** Opening MATERIALS PROVIDED block **

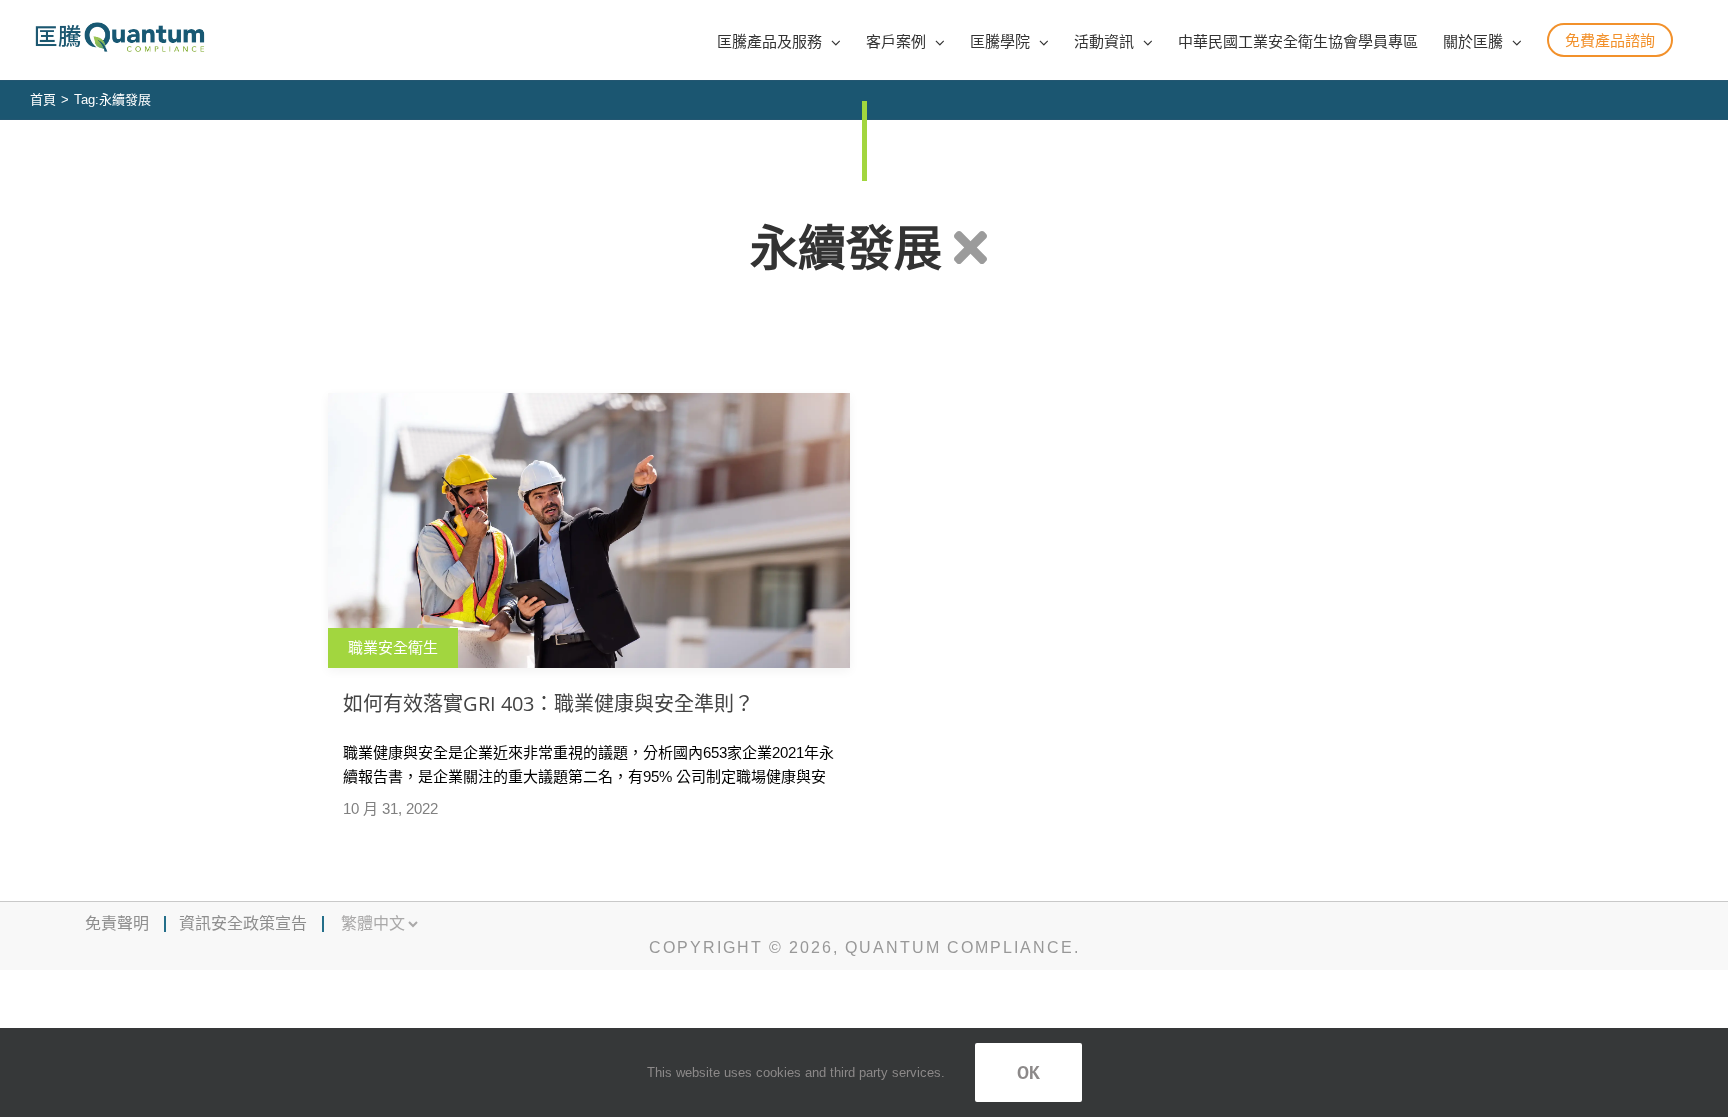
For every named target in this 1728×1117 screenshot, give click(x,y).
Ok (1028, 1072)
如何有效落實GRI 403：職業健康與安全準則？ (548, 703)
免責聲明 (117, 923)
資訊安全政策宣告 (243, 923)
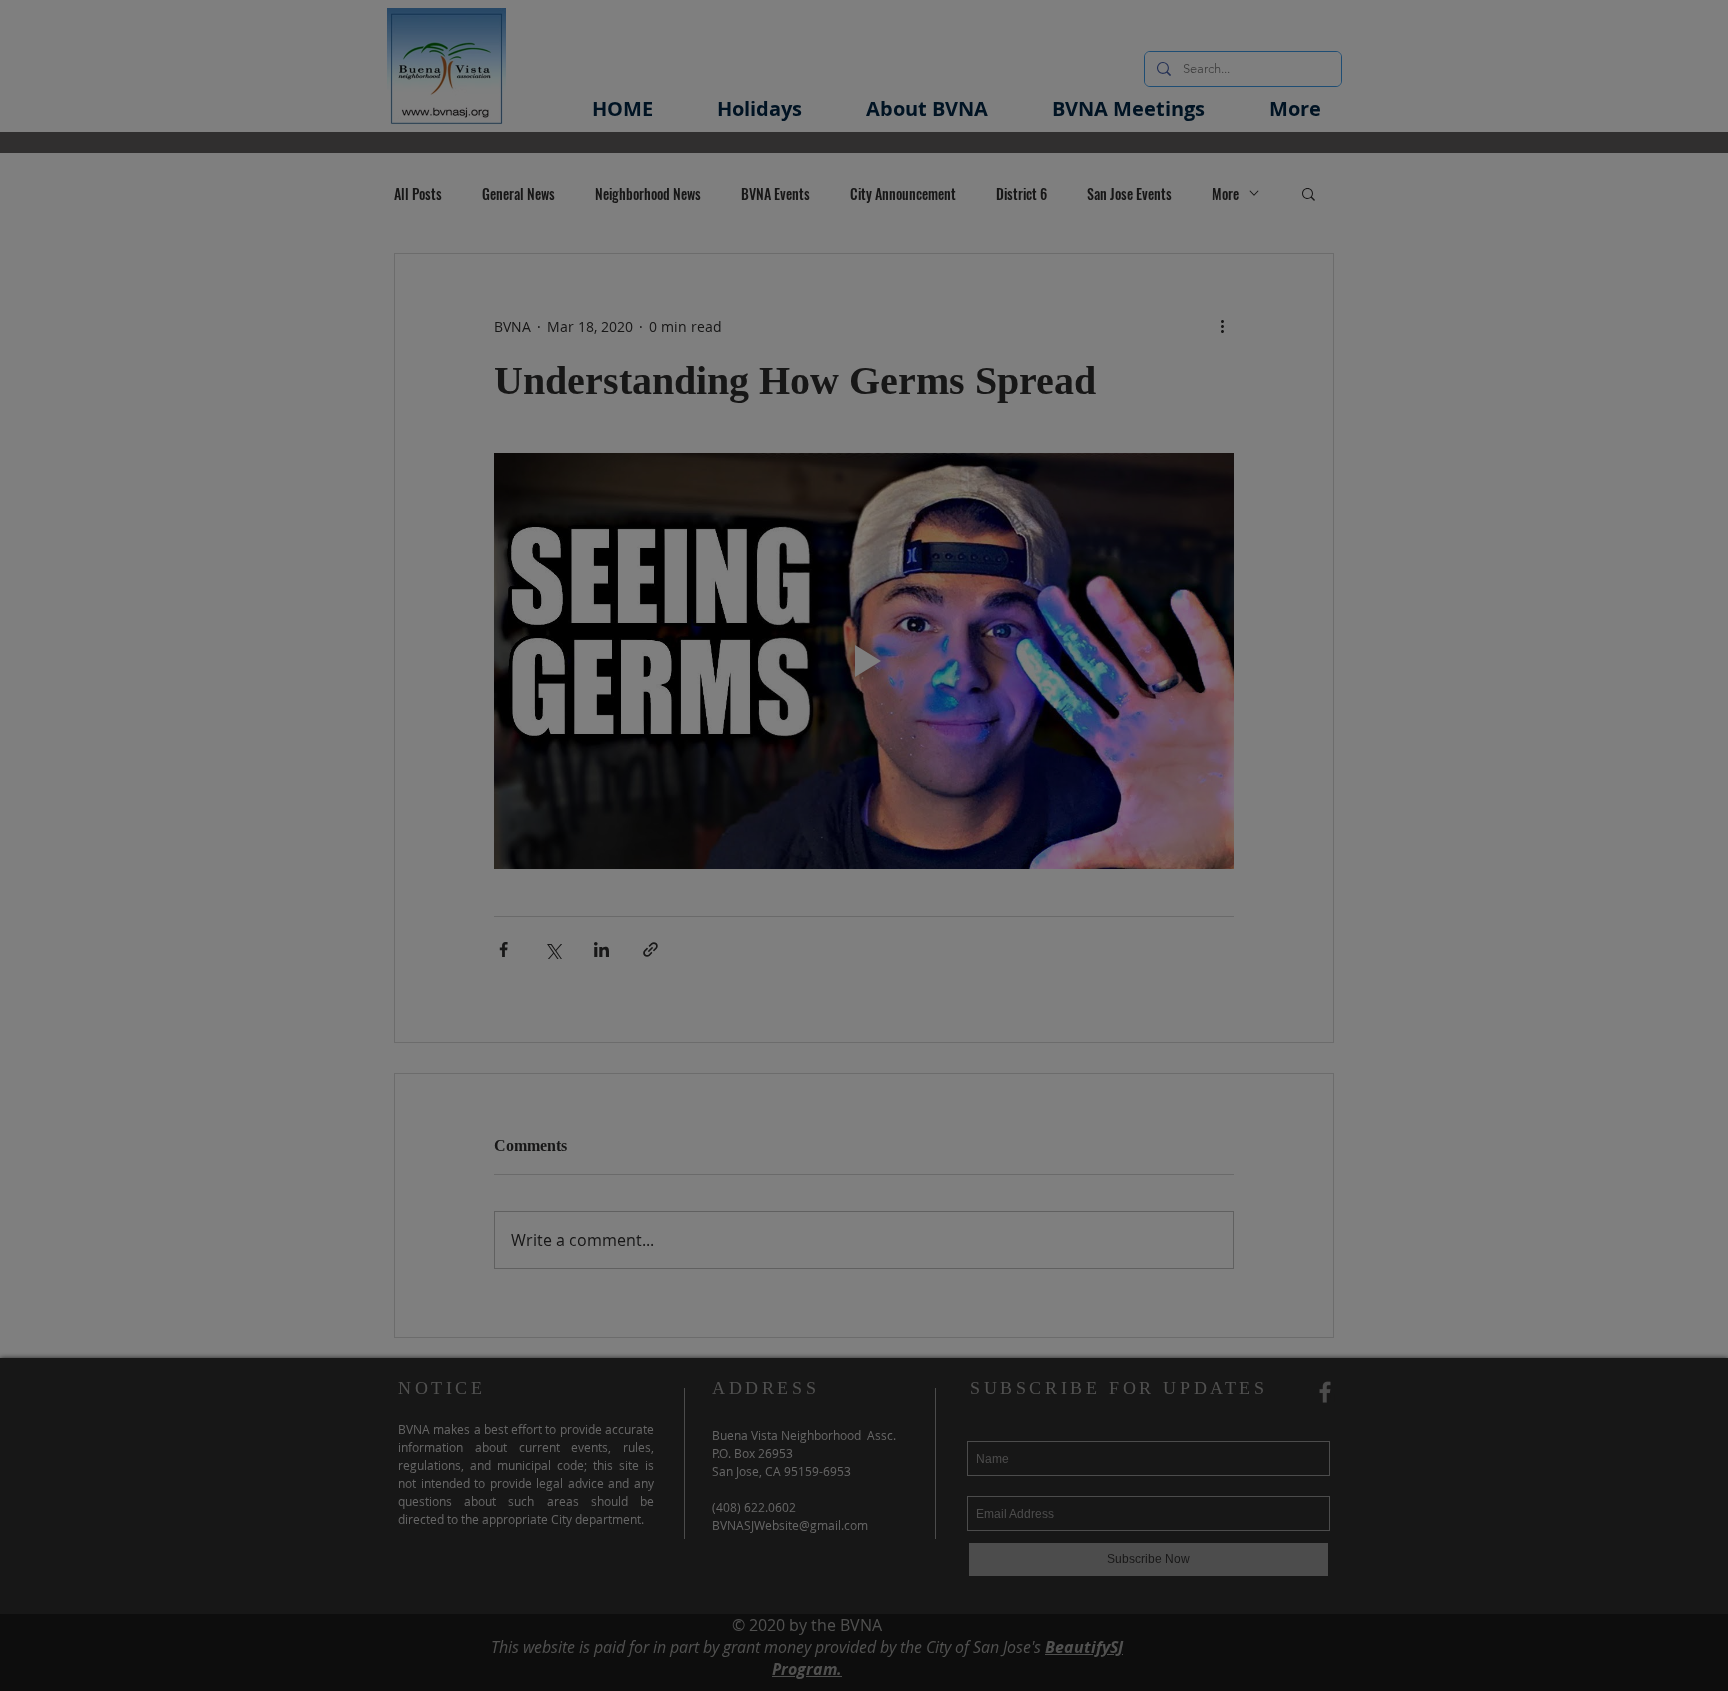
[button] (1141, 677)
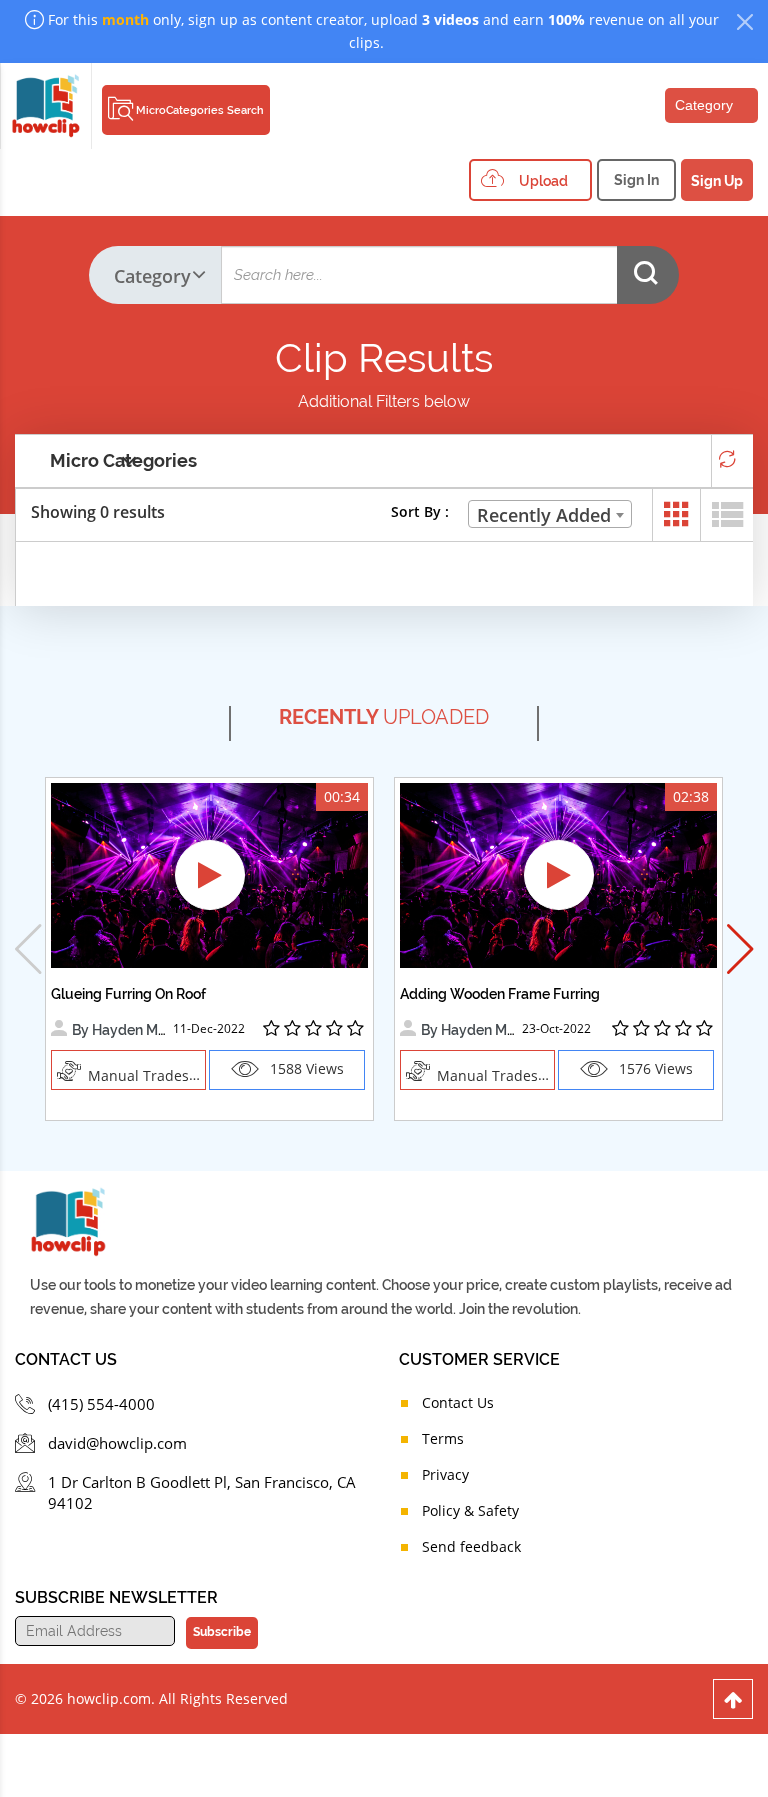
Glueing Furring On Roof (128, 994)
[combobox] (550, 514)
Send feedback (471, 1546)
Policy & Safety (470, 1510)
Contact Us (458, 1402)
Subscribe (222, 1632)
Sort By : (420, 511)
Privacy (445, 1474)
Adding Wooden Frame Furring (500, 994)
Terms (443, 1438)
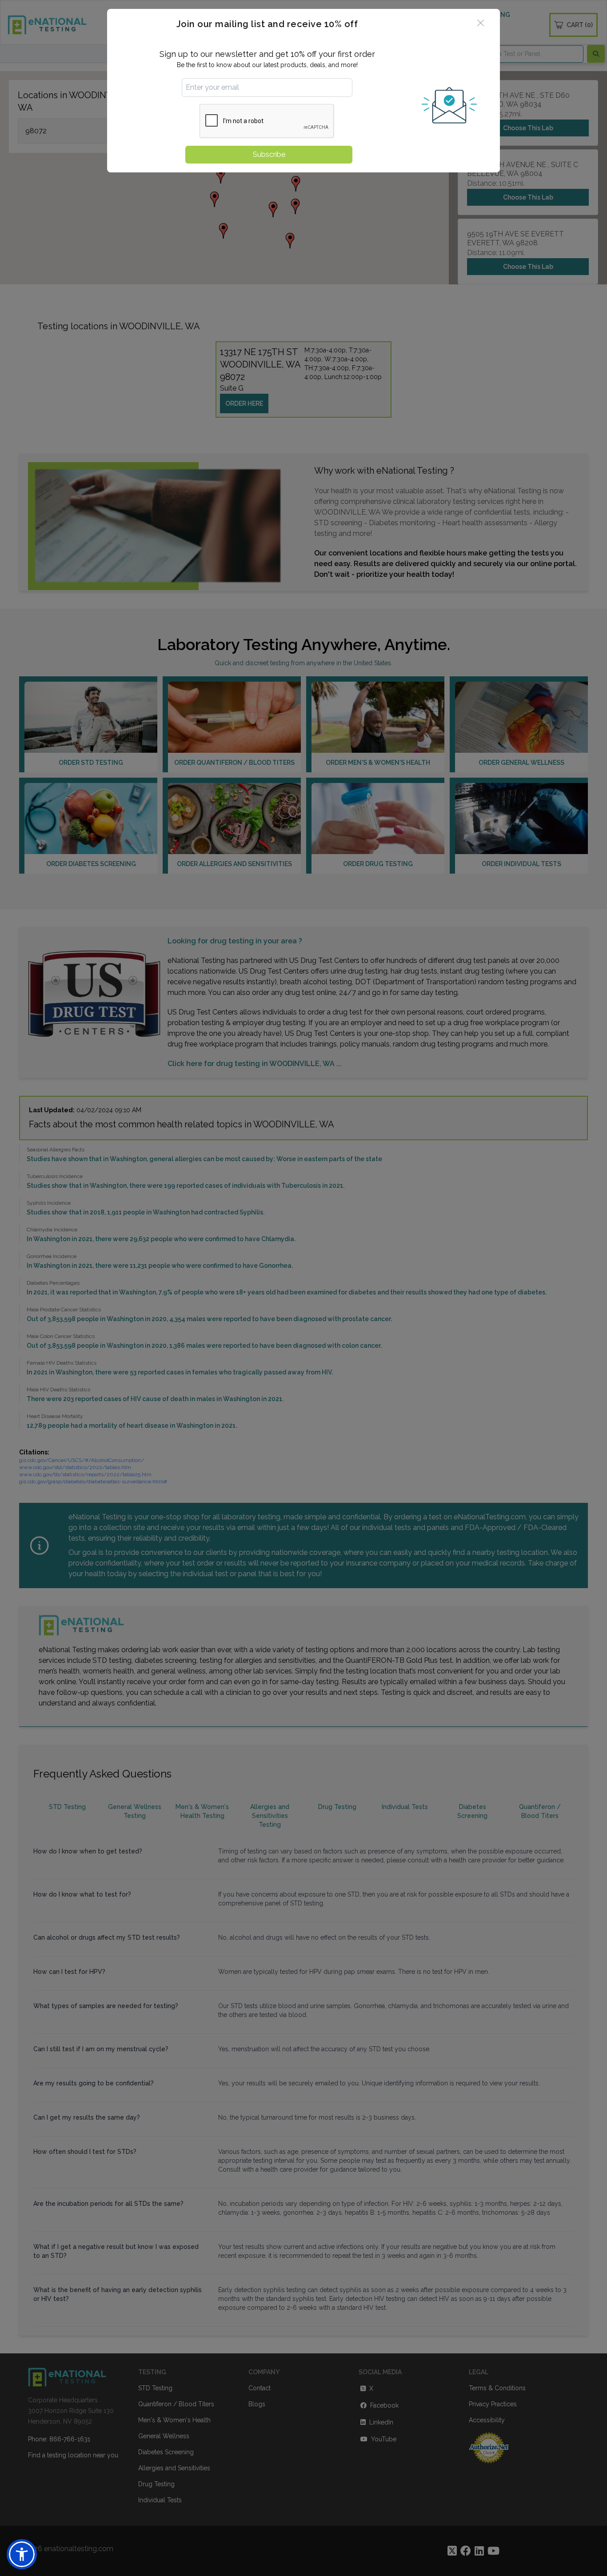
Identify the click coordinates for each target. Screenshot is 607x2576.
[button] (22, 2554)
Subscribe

** Closing MATERIALS PROVIDED block **

- [ABOUT THIS TASK]:
Here the job is to copy the stretch of records from the line containing "Ok (1028, 1072)" through the line containing "Privacy (445, 1474)", word for word. Leave every picture out.

- [COMPLETED EXERCISE]:
Ok (1028, 1072)
如何有效落實GRI 403：職業健康與安全準則？ (548, 703)
免責聲明 (117, 923)
資訊安全政策宣告 (243, 923)
[button] (1141, 677)
Glueing Furring On Roof (128, 994)
[combobox] (550, 514)
Send feedback (471, 1546)
Policy & Safety (470, 1510)
Contact Us (458, 1402)
Subscribe (222, 1632)
Sort By : (420, 511)
Privacy (445, 1474)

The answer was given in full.